Dr Gasperetti, assisted by Doctors Anderson and Cha, performed a TandemHeart procedure – making Deborah the only hospital in the state using this technique. TandemHeart is a device that sits on a patient’s thigh and is wired through a catheter, acting like a second heart during angioplasty pumping about 85 percent of the patient’s blood, and cutting the risk for patients while offering options for those too sick to undergo surgery and other treatments.

Doctors Winkler and Ng performed an endovascular thoracic aneurysm repair with a stent graft, making Deborah the only facility in South Jersey to do this procedure, and only the third in the Delaware Valley. Instead of a traditional thoracic repair requiring a major operation, the two doctors used a catheter to feed a special plastic-coated stent to the aneurysm. The procedure circumvented partial bypass, a cut to the chest cavity, and significant patient recovery time.

Both new procedures promise to become part of the full arsenal of tools used by Deborah doctors in offering the least-invasive, but most effective, approaches to surgical health care. These techniques will allow sicker patients better treatment options while cutting in-patient and recovery times.

December 21, 2005 – On Friday, interventional cardiologist Dr. Christine Gasperetti of Deborah Heart and Lung Center in Browns Mills, NJ made local medical history when she performed an angioplasty on Joseph Genovese of East Windsor, using a brand-new device called TandemHeart. Deborah is the only hospital in New Jersey currently doing this procedure.

TandemHeart is an ingenious device that makes it possible for people like Genovese who are considered too high risk for traditional heart surgery, to undergo an angioplasty safely. In angioplasty, a balloon-tipped coil is inserted into an artery through a thin plastic tube (a catheter). The balloon is then inflated to break plaque and clear blockages. The TandemHeart device is a mini-pump that sits on the patient’s thigh. Catheters run through the skin and into the heart allowing the pump to take over about 85 percent of the heart’s pumping function while the doctor is performing an angioplasty and putting stents, or wire mesh tubing that braces arteries open, in place. 

For a patient like Genovese, the device was a life-saving innovation. “This procedure can be used for high-risk angioplasty patients,” said Dr. Gasperetti. “It significantly broadens the spectrum of patients who might otherwise not be candidates for revascularization.”

During traditional angioplasty blood flow in the heart is momentarily stopped.
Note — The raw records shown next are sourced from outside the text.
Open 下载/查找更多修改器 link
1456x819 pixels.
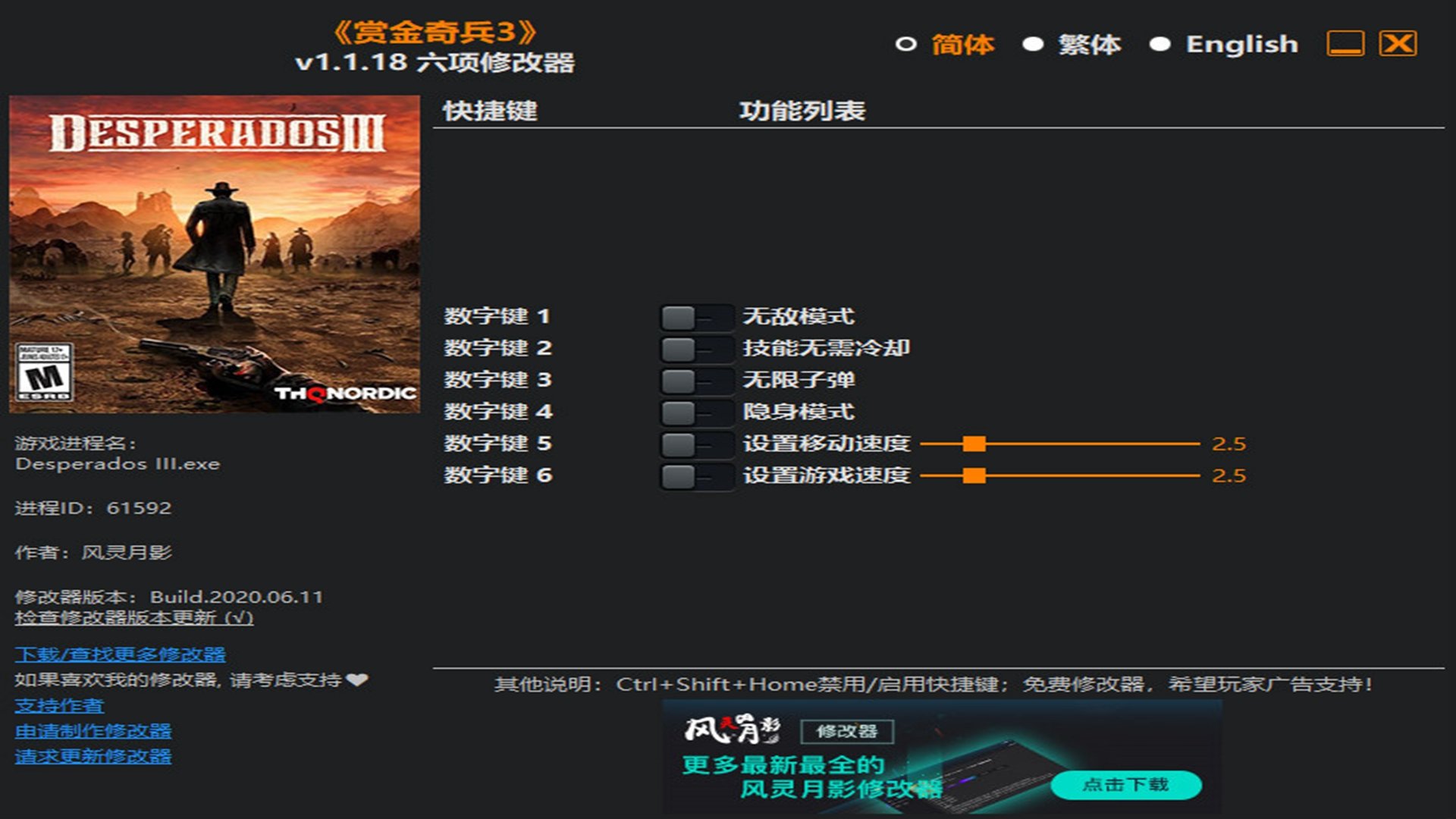(x=120, y=654)
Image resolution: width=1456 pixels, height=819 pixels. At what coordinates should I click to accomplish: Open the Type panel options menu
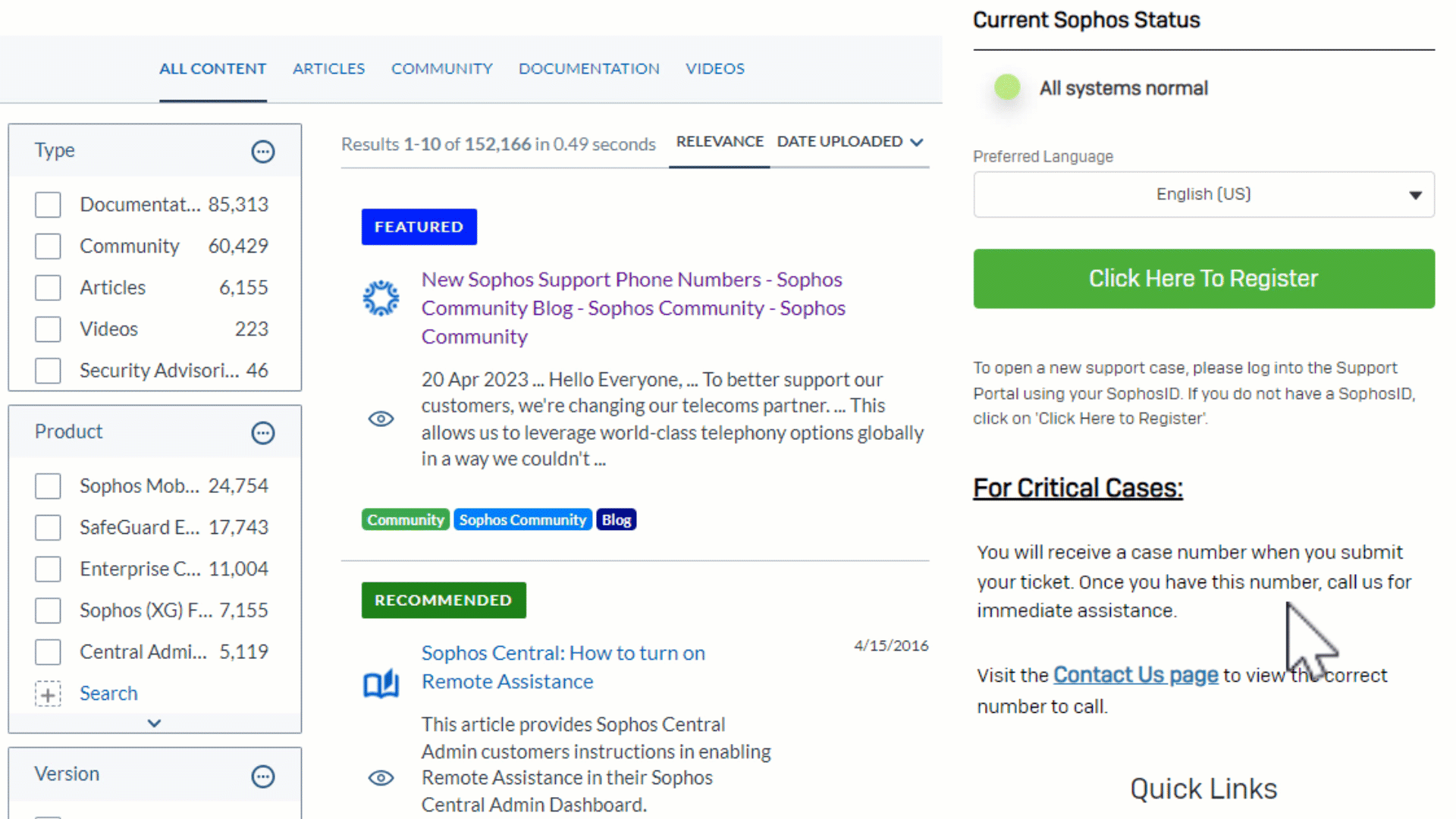point(262,152)
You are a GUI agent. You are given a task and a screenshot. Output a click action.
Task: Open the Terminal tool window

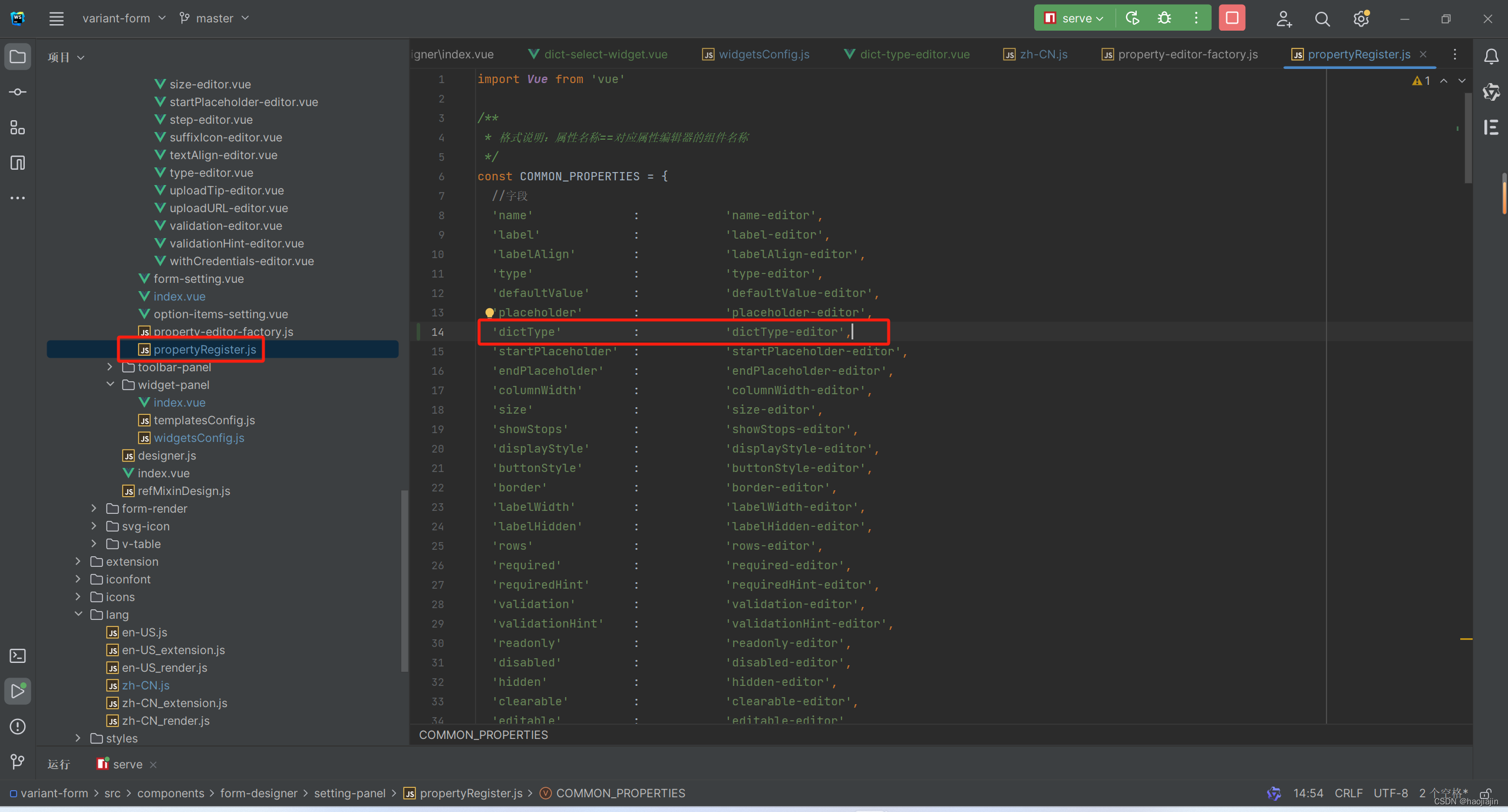18,656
For low-risk patients this usually presents no problem.

But for someone like Genovese, who had a double-bypass in 1997, a TMR (transmyocardial revascularization) in 2001, and now had three blockages in his heart, one of which stopped 90 percent of the blood flow in his left main artery, he was not considered a candidate for another surgery.

With the thin tubes in Genovese’s heart pumping his blood, Dr. Gasperetti had a safety back-up while she did three procedures in succession: a “kissing” balloon angioplasty inflation to make room for the stents, the insertion of drug-coated stents simultaneously into two branching pathways off the left main artery using “kissing” stent technique, and a further high pressure balloon inflation to further expand the stents. The procedure was all done within two hours. Genovese was off the pump -- his “tandem” or second heart -- within three hours.

As soon as the sedation wore off Genovese immediately began feeling better with the massive blockage in his artery gone. “I’ve seen tremendous improvement,” he said. “I was feeling so sick. I couldn’t even walk up a flight of stairs. Now I look great and I feel better." Genovese, who left the hospital on Monday, was looking forward to taking walks again with his wife Carole and having more energy to play with his grandchildren.

“This procedure gives you more time,” said Dr. Gasperetti “and it increases the safety for high–risk patients, as well as extending the services we are able to offer. I see a lot of other potential uses for this.”

A significant number of high risk patients will now have the opportunity to benefit from this new, minimally invasive procedure, both in the cath lab as well as in the operating room. It’s really quite exciting.